== Segment start ==
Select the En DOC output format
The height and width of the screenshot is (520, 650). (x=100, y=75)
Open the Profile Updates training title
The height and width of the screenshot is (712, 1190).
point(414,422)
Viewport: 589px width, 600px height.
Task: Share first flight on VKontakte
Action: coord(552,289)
== Segment end ==
**Task item:** Every entry must come back exactly as written above.

**Answer space:**
Select the En DOC output format
The height and width of the screenshot is (520, 650). (x=100, y=75)
Open the Profile Updates training title
The height and width of the screenshot is (712, 1190).
point(414,422)
Viewport: 589px width, 600px height.
Task: Share first flight on VKontakte
Action: coord(552,289)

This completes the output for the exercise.